RECORDS PROVIDED:
◆ ◆ ◆ ◆ ◆ ◆ ◆
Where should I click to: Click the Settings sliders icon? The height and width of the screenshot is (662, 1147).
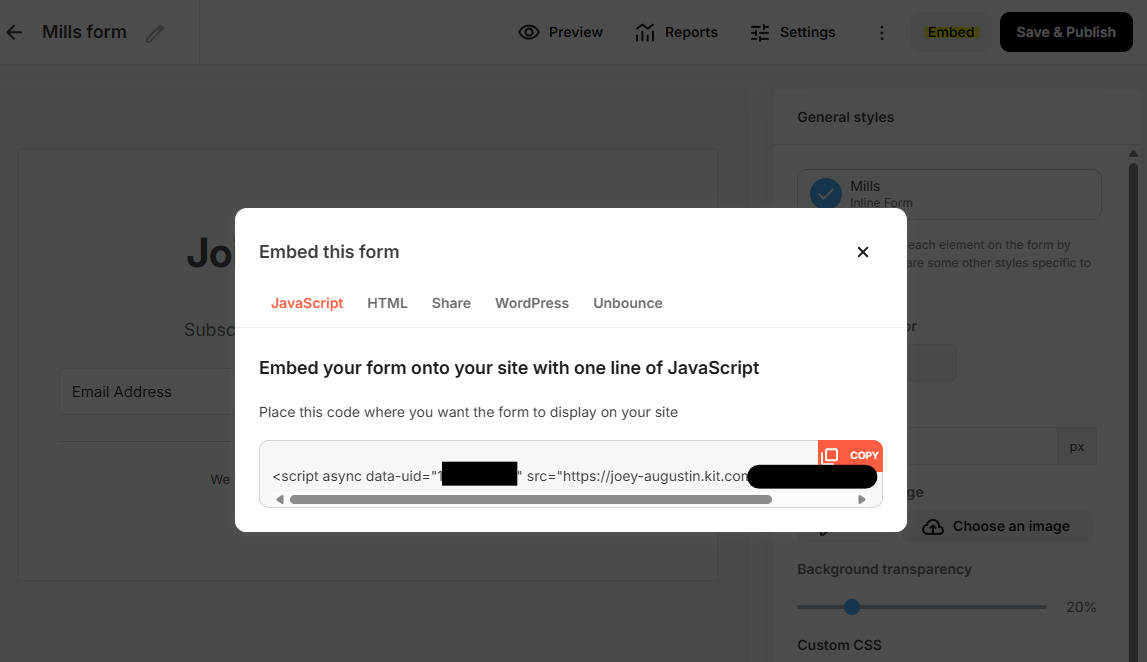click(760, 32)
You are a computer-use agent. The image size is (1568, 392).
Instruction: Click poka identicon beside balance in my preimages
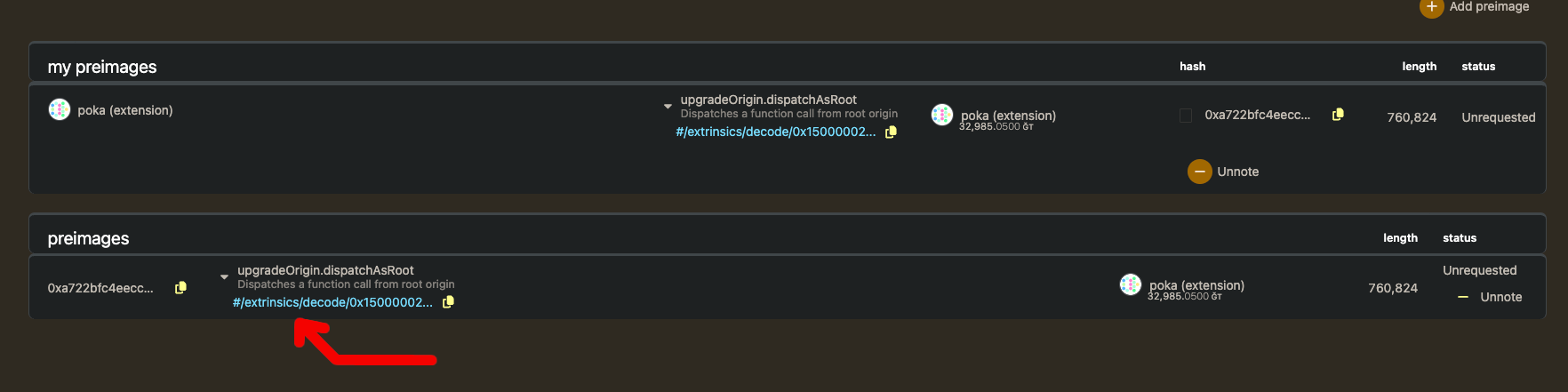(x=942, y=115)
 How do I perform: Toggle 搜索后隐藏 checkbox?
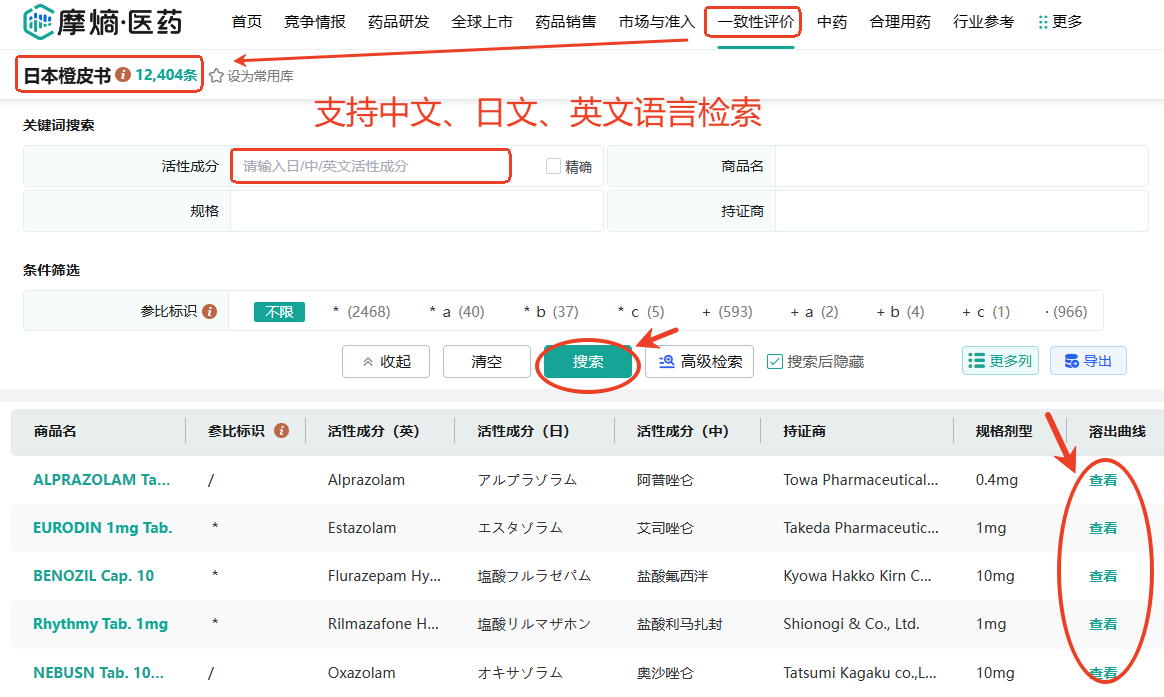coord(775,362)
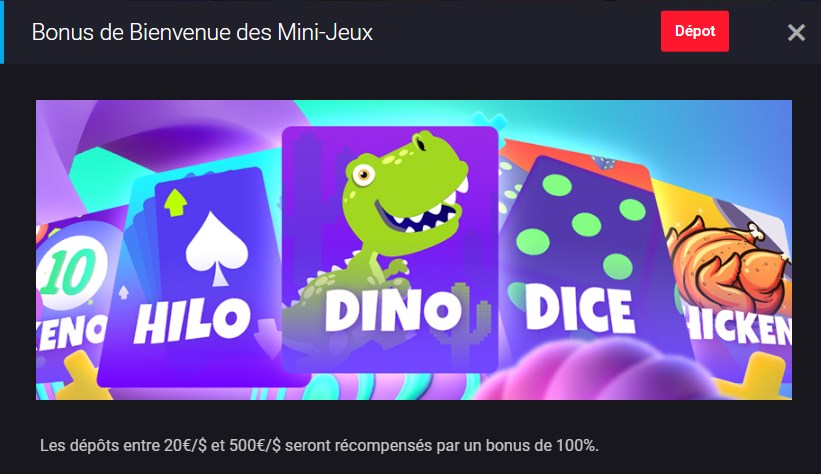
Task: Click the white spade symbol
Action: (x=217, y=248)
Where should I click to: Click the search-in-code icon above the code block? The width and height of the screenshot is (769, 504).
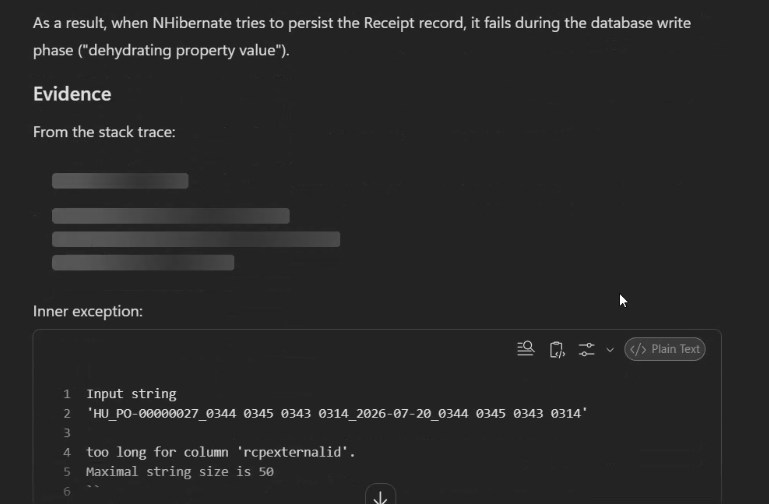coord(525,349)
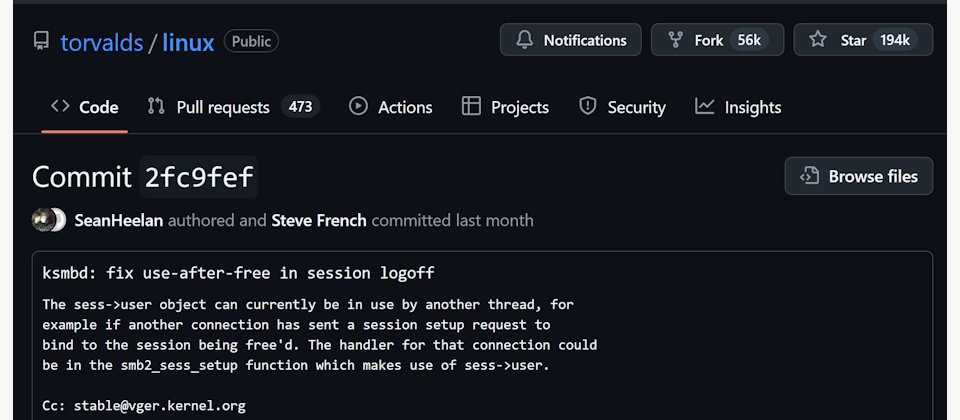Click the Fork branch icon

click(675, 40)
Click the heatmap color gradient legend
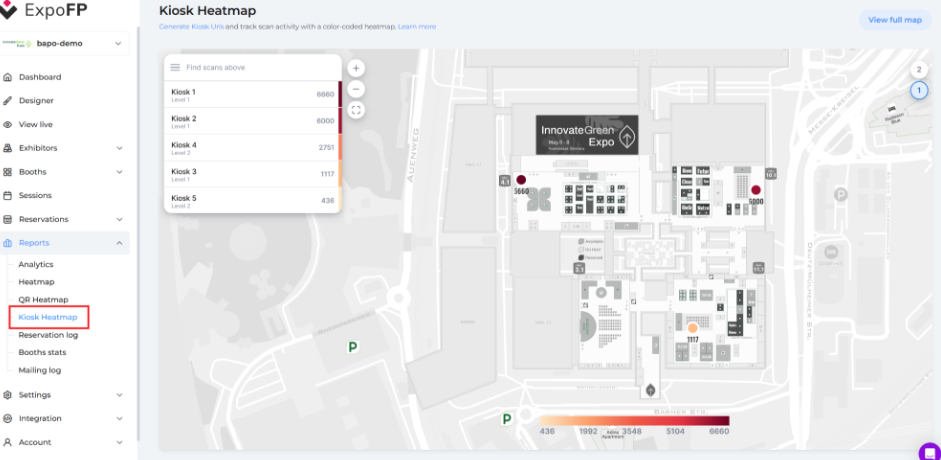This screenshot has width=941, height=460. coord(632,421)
◆ ◆ ◆ ◆ ◆ ◆ ◆
EXERCISE DESCRIPTION:
Output the full material above exactly, leaving every picture out.

TASK ANSWER:
Where should I click to: Click the Settings sliders icon? The height and width of the screenshot is (662, 1147).
click(760, 32)
You are a computer-use agent. The image size is (1568, 392).
Instruction: Click poka identicon beside balance in my preimages
(x=942, y=115)
 How do I perform: Toggle 搜索后隐藏 checkbox?
coord(775,362)
Task: Click the white spade symbol
Action: (x=217, y=248)
Where should I click to: Click the search-in-code icon above the code block? The width and height of the screenshot is (769, 504).
coord(525,349)
Click the Fork branch icon

click(675, 40)
Click the heatmap color gradient legend
This screenshot has width=941, height=460. coord(632,421)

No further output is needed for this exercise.